Top of Data supplied

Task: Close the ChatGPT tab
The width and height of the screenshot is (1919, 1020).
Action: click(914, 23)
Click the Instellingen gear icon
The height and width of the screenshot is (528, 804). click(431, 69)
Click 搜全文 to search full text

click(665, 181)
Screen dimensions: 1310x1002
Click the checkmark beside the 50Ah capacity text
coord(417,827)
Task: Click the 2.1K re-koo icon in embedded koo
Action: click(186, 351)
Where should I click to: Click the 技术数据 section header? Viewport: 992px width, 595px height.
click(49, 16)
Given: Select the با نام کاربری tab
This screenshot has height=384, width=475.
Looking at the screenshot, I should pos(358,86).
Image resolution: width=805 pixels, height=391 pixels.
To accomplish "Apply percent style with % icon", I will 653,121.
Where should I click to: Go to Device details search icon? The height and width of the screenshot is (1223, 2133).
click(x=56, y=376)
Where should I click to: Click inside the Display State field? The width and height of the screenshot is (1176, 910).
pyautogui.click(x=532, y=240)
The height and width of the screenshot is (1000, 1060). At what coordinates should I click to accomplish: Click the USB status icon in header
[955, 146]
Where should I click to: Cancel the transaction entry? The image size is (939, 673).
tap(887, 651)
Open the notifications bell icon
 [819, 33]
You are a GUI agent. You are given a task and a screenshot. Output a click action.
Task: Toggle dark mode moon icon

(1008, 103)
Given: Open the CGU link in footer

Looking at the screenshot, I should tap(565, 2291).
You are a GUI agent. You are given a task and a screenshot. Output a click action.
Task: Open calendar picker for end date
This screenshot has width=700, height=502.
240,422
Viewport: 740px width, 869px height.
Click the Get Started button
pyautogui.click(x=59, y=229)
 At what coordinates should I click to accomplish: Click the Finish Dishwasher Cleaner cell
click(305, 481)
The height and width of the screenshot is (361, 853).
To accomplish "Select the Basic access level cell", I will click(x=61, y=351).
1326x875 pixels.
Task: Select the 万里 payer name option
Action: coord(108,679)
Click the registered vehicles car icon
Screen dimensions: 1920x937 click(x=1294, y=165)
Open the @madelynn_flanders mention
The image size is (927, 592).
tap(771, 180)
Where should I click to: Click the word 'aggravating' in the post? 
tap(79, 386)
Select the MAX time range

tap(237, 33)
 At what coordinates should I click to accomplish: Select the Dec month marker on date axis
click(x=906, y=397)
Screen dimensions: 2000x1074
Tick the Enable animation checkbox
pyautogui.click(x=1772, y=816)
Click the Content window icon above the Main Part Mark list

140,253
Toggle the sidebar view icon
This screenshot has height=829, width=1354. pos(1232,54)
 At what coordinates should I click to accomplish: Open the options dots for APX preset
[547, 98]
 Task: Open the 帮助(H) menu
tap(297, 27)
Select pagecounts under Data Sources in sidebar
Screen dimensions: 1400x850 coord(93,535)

Bottom of Data supplied

▶ [Task description]: Write the data out once more, exactly as it was given.

▶ [Result for this exercise]:
Task: Close the ChatGPT tab
The width and height of the screenshot is (1919, 1020).
Action: click(914, 23)
Click the Instellingen gear icon
The height and width of the screenshot is (528, 804). click(431, 69)
Click 搜全文 to search full text

click(665, 181)
Screen dimensions: 1310x1002
Click the checkmark beside the 50Ah capacity text
coord(417,827)
Task: Click the 2.1K re-koo icon in embedded koo
Action: click(186, 351)
Where should I click to: Click the 技术数据 section header? Viewport: 992px width, 595px height.
click(49, 16)
Given: Select the با نام کاربری tab
This screenshot has height=384, width=475.
Looking at the screenshot, I should pos(358,86).
Image resolution: width=805 pixels, height=391 pixels.
To accomplish "Apply percent style with % icon", I will 653,121.
Where should I click to: Go to Device details search icon? The height and width of the screenshot is (1223, 2133).
click(x=56, y=376)
Where should I click to: Click inside the Display State field? The width and height of the screenshot is (1176, 910).
pyautogui.click(x=532, y=240)
The height and width of the screenshot is (1000, 1060). At what coordinates should I click to accomplish: Click the USB status icon in header
[955, 146]
Where should I click to: Cancel the transaction entry? The image size is (939, 673).
tap(887, 651)
Open the notifications bell icon
 [819, 33]
You are a GUI agent. You are given a task and a screenshot. Output a click action.
Task: Toggle dark mode moon icon

(1008, 103)
Given: Open the CGU link in footer

Looking at the screenshot, I should tap(565, 2291).
You are a GUI agent. You are given a task and a screenshot. Output a click action.
Task: Open calendar picker for end date
This screenshot has width=700, height=502.
240,422
Viewport: 740px width, 869px height.
Click the Get Started button
pyautogui.click(x=59, y=229)
 At what coordinates should I click to accomplish: Click the Finish Dishwasher Cleaner cell
click(305, 481)
The height and width of the screenshot is (361, 853).
To accomplish "Select the Basic access level cell", I will click(x=61, y=351).
1326x875 pixels.
Task: Select the 万里 payer name option
Action: coord(108,679)
Click the registered vehicles car icon
Screen dimensions: 1920x937 click(x=1294, y=165)
Open the @madelynn_flanders mention
The image size is (927, 592).
tap(771, 180)
Where should I click to: Click the word 'aggravating' in the post? 
tap(79, 386)
Select the MAX time range

tap(237, 33)
 At what coordinates should I click to accomplish: Select the Dec month marker on date axis
click(x=906, y=397)
Screen dimensions: 2000x1074
Tick the Enable animation checkbox
pyautogui.click(x=1772, y=816)
Click the Content window icon above the Main Part Mark list

140,253
Toggle the sidebar view icon
This screenshot has height=829, width=1354. pos(1232,54)
 At what coordinates should I click to accomplish: Open the options dots for APX preset
[547, 98]
 Task: Open the 帮助(H) menu
tap(297, 27)
Select pagecounts under Data Sources in sidebar
Screen dimensions: 1400x850 coord(93,535)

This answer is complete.